Task
Begin at the line containing "Where should I click to: Click the '$" in the data below and go on through the line containing "Tap the order number 114-8774958-7773865", repeating each line exactly; include both ends and no other line.

━━━━━ Dataset ━━━━━

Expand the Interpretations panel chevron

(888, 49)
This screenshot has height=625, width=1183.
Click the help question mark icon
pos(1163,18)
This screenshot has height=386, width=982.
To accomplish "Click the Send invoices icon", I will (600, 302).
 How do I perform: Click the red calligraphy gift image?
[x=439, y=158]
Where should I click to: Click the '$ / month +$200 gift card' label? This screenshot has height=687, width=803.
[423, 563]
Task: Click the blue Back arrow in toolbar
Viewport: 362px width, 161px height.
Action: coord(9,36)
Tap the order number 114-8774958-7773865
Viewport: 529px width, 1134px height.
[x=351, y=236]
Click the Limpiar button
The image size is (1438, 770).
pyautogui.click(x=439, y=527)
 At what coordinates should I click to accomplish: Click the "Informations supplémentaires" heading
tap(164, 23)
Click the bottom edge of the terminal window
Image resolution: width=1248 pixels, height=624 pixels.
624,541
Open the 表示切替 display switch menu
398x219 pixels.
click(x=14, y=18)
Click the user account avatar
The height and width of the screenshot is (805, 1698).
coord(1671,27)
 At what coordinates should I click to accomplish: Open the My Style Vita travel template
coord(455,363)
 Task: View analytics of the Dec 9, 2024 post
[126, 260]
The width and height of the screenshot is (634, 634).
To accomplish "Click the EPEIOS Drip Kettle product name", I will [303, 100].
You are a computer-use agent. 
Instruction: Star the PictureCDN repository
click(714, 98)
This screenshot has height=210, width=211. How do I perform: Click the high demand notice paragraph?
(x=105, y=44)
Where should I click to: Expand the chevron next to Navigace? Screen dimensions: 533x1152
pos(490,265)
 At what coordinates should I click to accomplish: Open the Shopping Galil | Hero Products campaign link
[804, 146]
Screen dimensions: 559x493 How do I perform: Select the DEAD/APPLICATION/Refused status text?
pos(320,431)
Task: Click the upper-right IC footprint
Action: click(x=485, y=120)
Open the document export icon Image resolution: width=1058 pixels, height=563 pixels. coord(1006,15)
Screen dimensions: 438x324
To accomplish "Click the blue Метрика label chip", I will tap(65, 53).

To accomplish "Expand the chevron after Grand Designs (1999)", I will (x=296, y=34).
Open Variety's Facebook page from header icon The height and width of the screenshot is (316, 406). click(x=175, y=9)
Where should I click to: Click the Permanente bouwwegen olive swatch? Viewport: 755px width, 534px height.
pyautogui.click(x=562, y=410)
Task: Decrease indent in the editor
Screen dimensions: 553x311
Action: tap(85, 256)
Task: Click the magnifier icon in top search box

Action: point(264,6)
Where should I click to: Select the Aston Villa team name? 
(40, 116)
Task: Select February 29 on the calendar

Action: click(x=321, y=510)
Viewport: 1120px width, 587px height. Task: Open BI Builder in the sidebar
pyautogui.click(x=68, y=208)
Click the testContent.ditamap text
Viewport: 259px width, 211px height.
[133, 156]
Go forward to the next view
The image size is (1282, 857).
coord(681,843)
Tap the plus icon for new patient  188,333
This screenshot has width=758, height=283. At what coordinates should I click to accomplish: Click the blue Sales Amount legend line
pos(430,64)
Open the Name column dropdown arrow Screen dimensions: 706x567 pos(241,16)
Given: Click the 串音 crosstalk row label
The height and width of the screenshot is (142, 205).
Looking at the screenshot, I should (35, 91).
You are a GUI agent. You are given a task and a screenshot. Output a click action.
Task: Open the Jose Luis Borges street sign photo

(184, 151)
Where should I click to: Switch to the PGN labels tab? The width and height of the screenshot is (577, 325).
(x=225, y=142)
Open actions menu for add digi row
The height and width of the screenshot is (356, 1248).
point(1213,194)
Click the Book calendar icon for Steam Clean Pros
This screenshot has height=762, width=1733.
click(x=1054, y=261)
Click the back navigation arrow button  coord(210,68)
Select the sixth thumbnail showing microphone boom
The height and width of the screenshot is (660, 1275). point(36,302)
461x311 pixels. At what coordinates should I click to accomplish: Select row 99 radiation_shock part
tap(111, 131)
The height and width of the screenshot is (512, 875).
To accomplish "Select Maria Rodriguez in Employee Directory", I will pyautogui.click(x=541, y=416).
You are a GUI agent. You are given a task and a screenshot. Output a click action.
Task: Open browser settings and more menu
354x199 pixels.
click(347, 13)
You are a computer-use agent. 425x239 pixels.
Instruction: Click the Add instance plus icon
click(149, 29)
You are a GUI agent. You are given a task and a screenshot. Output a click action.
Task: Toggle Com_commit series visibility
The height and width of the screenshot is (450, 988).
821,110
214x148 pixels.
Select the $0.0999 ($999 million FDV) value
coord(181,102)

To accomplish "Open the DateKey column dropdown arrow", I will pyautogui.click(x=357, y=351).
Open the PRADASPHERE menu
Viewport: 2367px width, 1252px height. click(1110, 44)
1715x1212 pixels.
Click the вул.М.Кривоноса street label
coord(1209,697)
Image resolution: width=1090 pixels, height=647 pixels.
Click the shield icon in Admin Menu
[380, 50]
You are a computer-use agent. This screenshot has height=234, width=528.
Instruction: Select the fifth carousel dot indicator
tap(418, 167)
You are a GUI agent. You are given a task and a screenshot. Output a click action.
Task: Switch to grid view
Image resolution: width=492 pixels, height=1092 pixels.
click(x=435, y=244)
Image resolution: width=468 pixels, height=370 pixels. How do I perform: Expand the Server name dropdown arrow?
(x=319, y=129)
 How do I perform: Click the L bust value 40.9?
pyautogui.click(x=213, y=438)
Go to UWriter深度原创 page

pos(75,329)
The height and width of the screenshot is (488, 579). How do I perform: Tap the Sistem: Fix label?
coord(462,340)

━━━━━

Output below
Where should I click to: Click the '$ / month +$200 gift card' label? This screenshot has height=687, width=803.
[423, 563]
Task: Click the blue Back arrow in toolbar
Viewport: 362px width, 161px height.
Action: coord(9,36)
Tap the order number 114-8774958-7773865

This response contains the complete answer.